For the five MSRs showing very strong evidence for multimodality, it is for MSR5p, RNU2 and D4Z4 (10q) also likely that this multimodality shows equidistant intervals between the modes. The location of the modes and the distance of the intervals between the modes vary depending on the populations and the MSR. The unequal location of the modes can still indicate the remnants of a founder effect, where the newly rearranged alleles originate from the ancestral ones and form a distribution around the size of the ancestral allele.
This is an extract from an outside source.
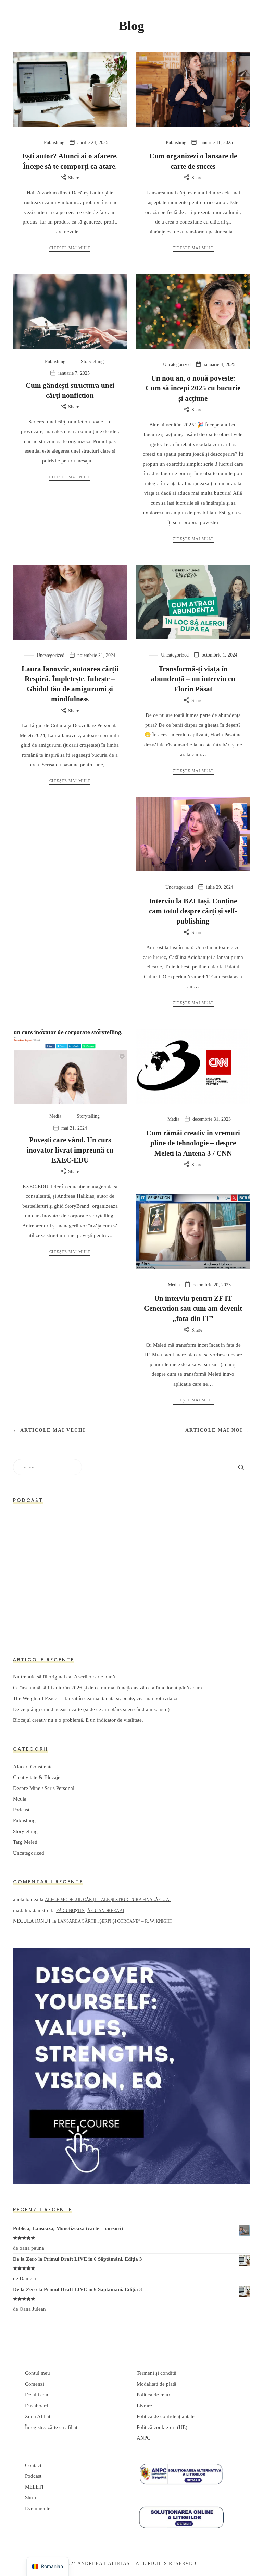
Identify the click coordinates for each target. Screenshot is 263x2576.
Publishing (54, 142)
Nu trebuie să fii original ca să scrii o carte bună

During this process, arrays with energetically more favorable sizes are more frequently produced, since a higher order chromatin structure is imposed upon the MSR limiting its variation in array length. Thus, it seems that each MSR is organized in its own specific way, constrained by its own minimal array size. However, seven MSRs show multimodality and at least three of those also show equidistant intervals between the modes, suggesting a more universal organization of MSRs in our genome where they are arranged into higher order chromatin structures.

By applying Bayesian statistical methods in our study, we were able to perform a powerful analysis concerning multimodality in the MSR size distributions. Since the Bayesian analysis of flexible mixtures of (shifted) Poisson distributions allowed us to estimate the posterior probability without the necessity of making assumptions beforehand, it is a promising method to implement into future studies on frequencies of CNVs or gene expression.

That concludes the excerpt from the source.